Carrick ya dejó claro ante Wrexham cuál es su plan: un once en la primera parte, otro distinto en la segunda. Dos equipos, dos bloques, muchos jugadores con minutos. Nada indica que vaya a cambiar la fórmula en Noruega.
Bajas sensibles y un once en construcción
No todo son buenas noticias. Benjamin Sesko sigue arrastrando problemas en la espinilla y aún no está listo. Matthijs de Ligt continúa con su recuperación tras la operación de espalda. El nuevo portero, Karl Darlow, también se encuentra en fase de rehabilitación después de un pequeño procedimiento al final de la temporada pasada.

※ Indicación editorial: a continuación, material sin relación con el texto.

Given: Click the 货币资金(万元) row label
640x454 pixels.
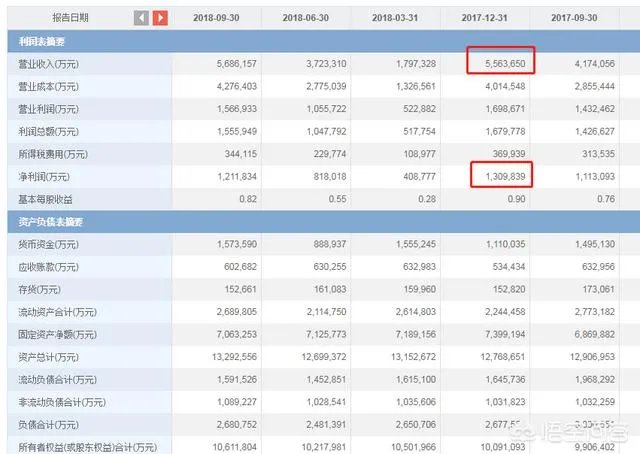Looking at the screenshot, I should click(x=42, y=243).
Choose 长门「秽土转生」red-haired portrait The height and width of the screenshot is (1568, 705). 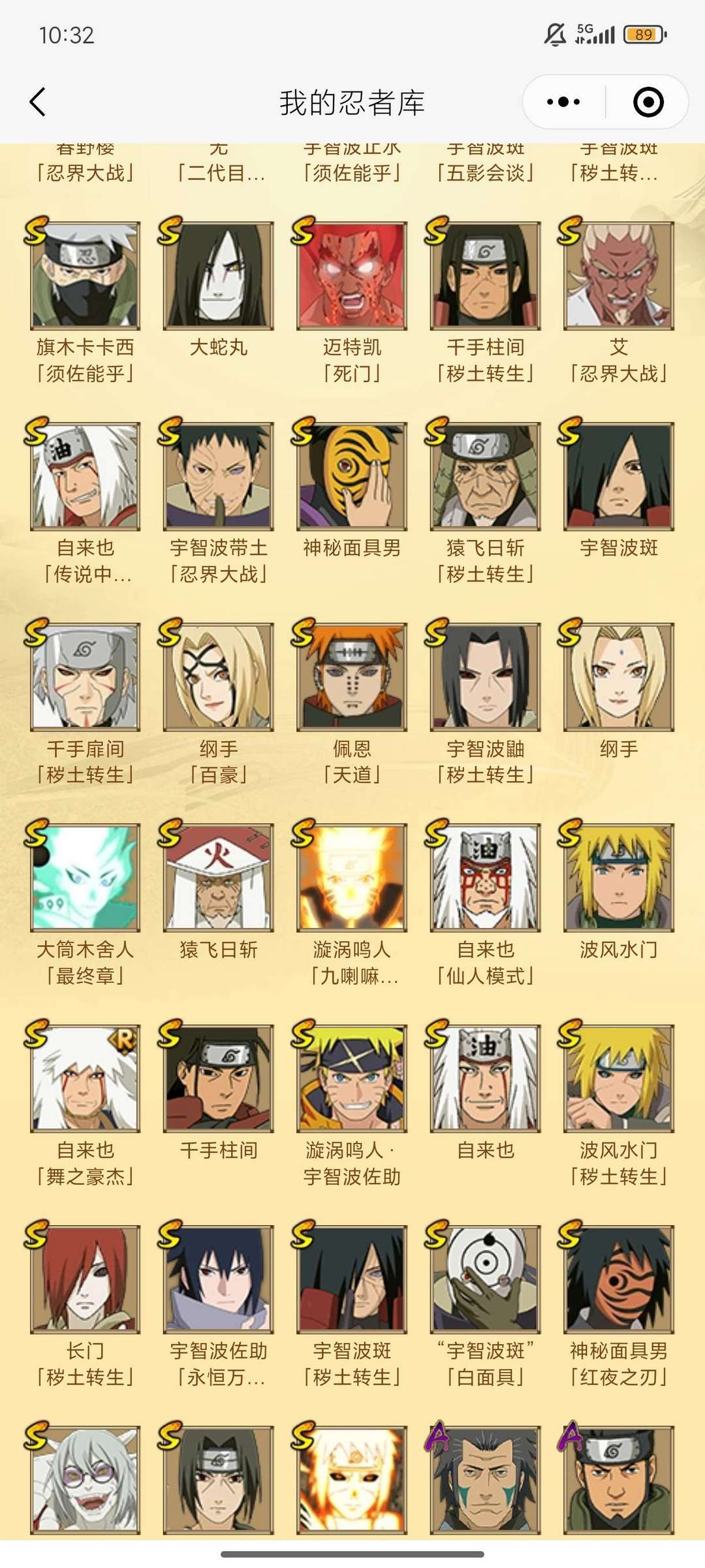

Con esas piezas fuera del tablero, Carrick maneja lo que tiene y trata de mantener un núcleo reconocible. Ante Wrexham arrancó con un equipo cargado de futbolistas del primer equipo. Frente a Rosenborg, se esperan cambios, pero no una revolución total. El técnico quiere que su columna vertebral repita juntos, que se acostumbren a mirarse y encontrarse en el campo.
En el centro del campo, el fichaje veraniego Andrey Santos apunta de nuevo al once. El brasileño necesita minutos, ritmo y química con sus compañeros. A su lado, la duda: Mason Mount podría dejar su sitio a Tyler Fletcher, otro de los jóvenes a los que el club quiere ir soltando poco a poco en escenarios de cierta exigencia. Youri Tielemans, recién salido del Mundial con Bélgica, todavía no se ha incorporado al grupo y no entra en los planes inmediatos.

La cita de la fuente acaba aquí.